[Saved entries]
════

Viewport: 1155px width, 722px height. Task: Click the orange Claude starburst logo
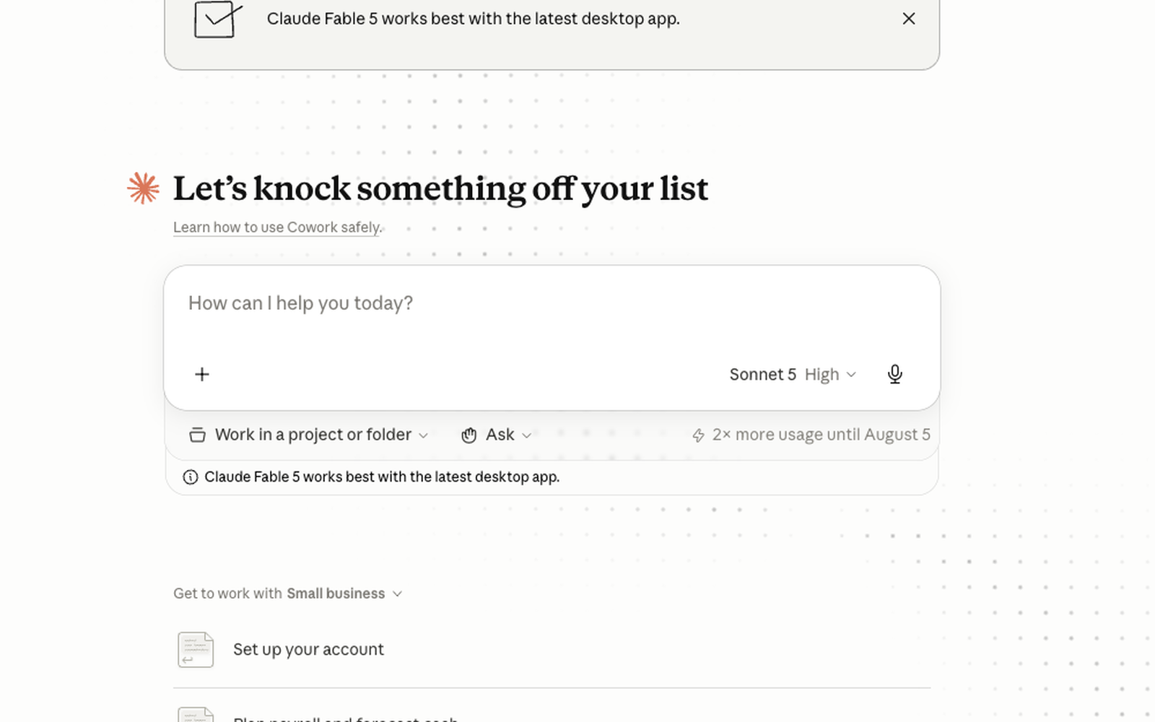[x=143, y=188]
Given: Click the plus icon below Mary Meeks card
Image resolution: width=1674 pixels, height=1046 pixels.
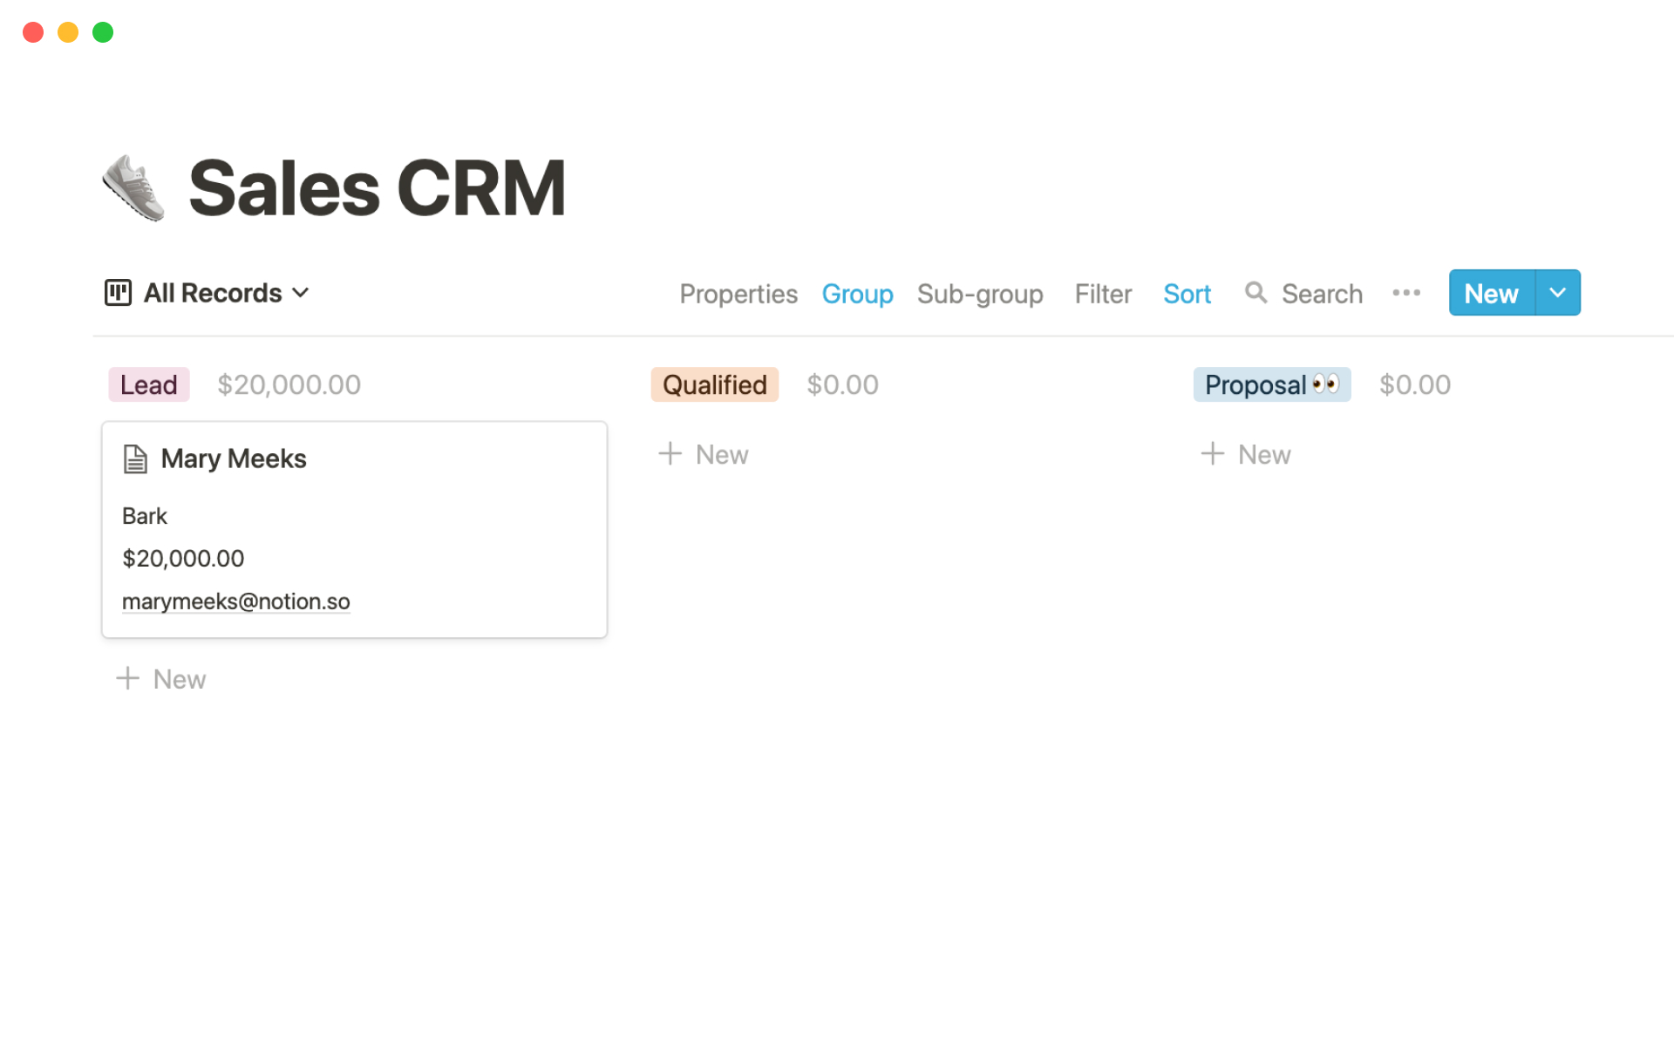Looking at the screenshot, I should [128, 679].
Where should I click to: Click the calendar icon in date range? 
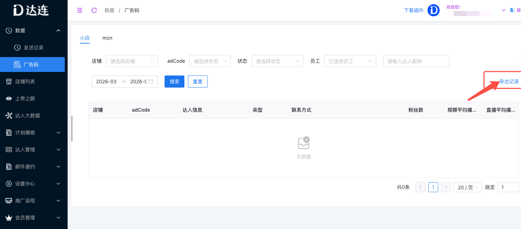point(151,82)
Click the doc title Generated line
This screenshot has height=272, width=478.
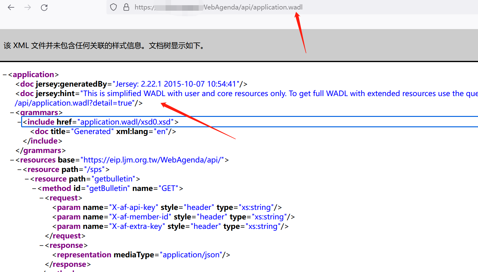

════

ACTIVITY ▸
Only text belongs in the copy: repeat each line of the data exactly and leave out the pictures.

ANSWER TO THE EXERCISE ▸
Viewport: 1155px width, 722px height. Task: Click the orange Claude starburst logo
[x=143, y=188]
Given: Click the plus icon below Mary Meeks card
Image resolution: width=1674 pixels, height=1046 pixels.
Looking at the screenshot, I should [128, 679].
Where should I click to: Click the calendar icon in date range? 
point(151,82)
Click the doc title Generated line
This screenshot has height=272, width=478.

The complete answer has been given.